WHAT YOU HAVE TO DO
Gather every line of the rows below that contains the string "site", and copy each of those lines.
START DATA TO USE
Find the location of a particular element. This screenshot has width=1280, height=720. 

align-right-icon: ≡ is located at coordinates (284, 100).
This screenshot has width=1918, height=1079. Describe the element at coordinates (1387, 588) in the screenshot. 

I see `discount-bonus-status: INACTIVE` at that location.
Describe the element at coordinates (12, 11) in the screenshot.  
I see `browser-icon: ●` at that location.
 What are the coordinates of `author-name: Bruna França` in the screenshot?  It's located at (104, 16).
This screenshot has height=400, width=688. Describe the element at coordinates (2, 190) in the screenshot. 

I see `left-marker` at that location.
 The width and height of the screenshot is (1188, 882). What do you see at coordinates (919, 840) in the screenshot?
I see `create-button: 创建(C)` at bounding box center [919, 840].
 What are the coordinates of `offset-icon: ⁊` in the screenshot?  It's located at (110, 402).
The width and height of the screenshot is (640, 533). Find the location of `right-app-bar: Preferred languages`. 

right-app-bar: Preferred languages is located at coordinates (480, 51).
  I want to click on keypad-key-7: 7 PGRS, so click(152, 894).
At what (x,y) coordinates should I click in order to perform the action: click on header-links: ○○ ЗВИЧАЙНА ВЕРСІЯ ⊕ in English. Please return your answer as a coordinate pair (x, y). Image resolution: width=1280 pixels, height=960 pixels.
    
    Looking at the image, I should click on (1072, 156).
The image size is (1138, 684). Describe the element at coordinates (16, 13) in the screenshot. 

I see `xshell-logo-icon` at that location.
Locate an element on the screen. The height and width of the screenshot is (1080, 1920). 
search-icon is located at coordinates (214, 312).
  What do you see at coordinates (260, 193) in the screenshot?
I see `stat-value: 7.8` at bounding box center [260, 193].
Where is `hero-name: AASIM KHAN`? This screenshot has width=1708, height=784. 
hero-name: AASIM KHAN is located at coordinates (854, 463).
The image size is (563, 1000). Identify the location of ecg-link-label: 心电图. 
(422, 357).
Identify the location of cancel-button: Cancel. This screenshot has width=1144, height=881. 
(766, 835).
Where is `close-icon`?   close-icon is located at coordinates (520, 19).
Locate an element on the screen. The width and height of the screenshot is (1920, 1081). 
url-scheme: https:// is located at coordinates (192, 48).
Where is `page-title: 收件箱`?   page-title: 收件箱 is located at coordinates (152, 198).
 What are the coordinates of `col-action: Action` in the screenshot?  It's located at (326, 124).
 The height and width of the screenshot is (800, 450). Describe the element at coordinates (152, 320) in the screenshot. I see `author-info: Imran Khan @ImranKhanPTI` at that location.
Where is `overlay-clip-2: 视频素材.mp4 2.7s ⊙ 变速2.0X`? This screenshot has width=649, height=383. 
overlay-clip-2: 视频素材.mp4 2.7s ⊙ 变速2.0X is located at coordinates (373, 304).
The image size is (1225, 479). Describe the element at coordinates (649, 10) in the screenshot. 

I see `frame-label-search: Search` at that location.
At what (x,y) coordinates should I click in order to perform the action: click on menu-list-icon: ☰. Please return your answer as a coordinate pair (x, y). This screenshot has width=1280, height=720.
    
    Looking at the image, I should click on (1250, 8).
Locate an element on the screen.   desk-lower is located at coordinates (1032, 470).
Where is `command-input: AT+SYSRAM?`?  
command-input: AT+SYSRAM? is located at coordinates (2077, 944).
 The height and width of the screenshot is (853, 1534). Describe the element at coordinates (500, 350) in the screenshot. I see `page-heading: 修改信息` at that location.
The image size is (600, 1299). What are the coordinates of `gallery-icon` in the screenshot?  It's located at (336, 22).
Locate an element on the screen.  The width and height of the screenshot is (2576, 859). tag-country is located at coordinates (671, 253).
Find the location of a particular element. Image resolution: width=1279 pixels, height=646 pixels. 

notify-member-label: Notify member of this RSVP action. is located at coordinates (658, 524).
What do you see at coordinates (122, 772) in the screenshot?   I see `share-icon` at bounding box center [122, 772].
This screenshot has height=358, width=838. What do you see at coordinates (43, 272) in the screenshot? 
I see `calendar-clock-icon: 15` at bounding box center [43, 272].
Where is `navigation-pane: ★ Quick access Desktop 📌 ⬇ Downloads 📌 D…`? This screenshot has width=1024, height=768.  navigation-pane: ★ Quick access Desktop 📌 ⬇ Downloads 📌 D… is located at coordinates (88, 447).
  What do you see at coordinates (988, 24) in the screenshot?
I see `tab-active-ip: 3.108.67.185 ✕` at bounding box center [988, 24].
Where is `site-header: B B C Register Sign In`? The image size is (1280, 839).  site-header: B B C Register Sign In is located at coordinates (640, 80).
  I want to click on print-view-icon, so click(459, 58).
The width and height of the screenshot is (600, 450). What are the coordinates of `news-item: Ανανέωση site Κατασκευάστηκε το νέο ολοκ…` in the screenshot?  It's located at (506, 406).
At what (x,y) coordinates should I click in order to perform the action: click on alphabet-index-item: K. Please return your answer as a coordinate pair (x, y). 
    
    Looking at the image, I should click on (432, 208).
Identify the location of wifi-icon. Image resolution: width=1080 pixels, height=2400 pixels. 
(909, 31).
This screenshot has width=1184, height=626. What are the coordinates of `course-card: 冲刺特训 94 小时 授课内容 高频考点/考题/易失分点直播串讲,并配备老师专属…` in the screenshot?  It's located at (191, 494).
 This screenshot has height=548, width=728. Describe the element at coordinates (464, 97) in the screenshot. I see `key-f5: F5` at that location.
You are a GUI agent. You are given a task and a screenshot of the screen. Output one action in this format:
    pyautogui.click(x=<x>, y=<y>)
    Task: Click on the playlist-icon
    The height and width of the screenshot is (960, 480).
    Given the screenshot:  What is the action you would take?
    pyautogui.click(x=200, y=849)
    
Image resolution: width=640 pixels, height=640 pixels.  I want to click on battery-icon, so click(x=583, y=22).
END DATA TO USE
RESPONSE FOR THIS EXERCISE
Where is `site-header: B B C Register Sign In`? The image size is (1280, 839).  site-header: B B C Register Sign In is located at coordinates (640, 80).
The width and height of the screenshot is (600, 450). What are the coordinates of `news-item: Ανανέωση site Κατασκευάστηκε το νέο ολοκ…` in the screenshot?  It's located at (506, 406).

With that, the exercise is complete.